# Task instructions:
From the data below, copy exactly the lines that lie between the one holding "Accepter les cookies (1430, 843)" and the one holding "dionne warwick (251, 1639)", including both, and nothing more.

Saved entries:
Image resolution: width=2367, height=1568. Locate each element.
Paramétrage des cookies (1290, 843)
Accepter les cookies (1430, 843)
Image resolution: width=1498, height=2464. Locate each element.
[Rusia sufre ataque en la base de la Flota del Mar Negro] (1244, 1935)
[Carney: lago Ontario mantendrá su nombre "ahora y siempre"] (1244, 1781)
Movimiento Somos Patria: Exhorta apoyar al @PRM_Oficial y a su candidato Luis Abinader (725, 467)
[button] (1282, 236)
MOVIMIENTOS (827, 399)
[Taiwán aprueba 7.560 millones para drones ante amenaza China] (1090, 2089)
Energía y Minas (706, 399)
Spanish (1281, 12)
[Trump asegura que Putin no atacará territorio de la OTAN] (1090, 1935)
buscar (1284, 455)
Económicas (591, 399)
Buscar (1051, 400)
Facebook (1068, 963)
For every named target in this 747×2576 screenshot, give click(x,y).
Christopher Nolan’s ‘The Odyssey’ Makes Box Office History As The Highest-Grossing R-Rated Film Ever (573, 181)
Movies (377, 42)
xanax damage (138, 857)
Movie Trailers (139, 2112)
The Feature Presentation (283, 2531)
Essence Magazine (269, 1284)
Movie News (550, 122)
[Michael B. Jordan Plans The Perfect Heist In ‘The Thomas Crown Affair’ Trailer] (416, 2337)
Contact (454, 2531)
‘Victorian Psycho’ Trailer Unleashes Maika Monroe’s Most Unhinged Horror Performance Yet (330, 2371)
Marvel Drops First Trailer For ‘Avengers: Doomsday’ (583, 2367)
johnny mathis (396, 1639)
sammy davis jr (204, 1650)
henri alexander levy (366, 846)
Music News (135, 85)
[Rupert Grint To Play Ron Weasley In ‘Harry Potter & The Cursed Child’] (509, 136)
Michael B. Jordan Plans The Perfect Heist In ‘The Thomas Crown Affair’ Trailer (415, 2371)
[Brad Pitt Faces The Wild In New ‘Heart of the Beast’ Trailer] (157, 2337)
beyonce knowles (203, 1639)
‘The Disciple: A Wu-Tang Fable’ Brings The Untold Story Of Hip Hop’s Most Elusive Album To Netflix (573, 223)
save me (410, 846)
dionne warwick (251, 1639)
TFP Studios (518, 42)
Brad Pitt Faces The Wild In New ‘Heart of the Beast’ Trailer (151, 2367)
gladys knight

# Answer box:
Accepter les cookies (1430, 843)
Image resolution: width=1498, height=2464. Locate each element.
[Rusia sufre ataque en la base de la Flota del Mar Negro] (1244, 1935)
[Carney: lago Ontario mantendrá su nombre "ahora y siempre"] (1244, 1781)
Movimiento Somos Patria: Exhorta apoyar al @PRM_Oficial y a su candidato Luis Abinader (725, 467)
[button] (1282, 236)
MOVIMIENTOS (827, 399)
[Taiwán aprueba 7.560 millones para drones ante amenaza China] (1090, 2089)
Energía y Minas (706, 399)
Spanish (1281, 12)
[Trump asegura que Putin no atacará territorio de la OTAN] (1090, 1935)
buscar (1284, 455)
Económicas (591, 399)
Buscar (1051, 400)
Facebook (1068, 963)
For every named target in this 747×2576 screenshot, give click(x,y).
Christopher Nolan’s ‘The Odyssey’ Makes Box Office History As The Highest-Grossing R-Rated Film Ever (573, 181)
Movies (377, 42)
xanax damage (138, 857)
Movie Trailers (139, 2112)
The Feature Presentation (283, 2531)
Essence Magazine (269, 1284)
Movie News (550, 122)
[Michael B. Jordan Plans The Perfect Heist In ‘The Thomas Crown Affair’ Trailer] (416, 2337)
Contact (454, 2531)
‘Victorian Psycho’ Trailer Unleashes Maika Monroe’s Most Unhinged Horror Performance Yet (330, 2371)
Marvel Drops First Trailer For ‘Avengers: Doomsday’ (583, 2367)
johnny mathis (396, 1639)
sammy davis jr (204, 1650)
henri alexander levy (366, 846)
Music News (135, 85)
[Rupert Grint To Play Ron Weasley In ‘Harry Potter & The Cursed Child’] (509, 136)
Michael B. Jordan Plans The Perfect Heist In ‘The Thomas Crown Affair’ Trailer (415, 2371)
[Brad Pitt Faces The Wild In New ‘Heart of the Beast’ Trailer] (157, 2337)
beyonce knowles (203, 1639)
‘The Disciple: A Wu-Tang Fable’ Brings The Untold Story Of Hip Hop’s Most Elusive Album To Netflix (573, 223)
save me (410, 846)
dionne warwick (251, 1639)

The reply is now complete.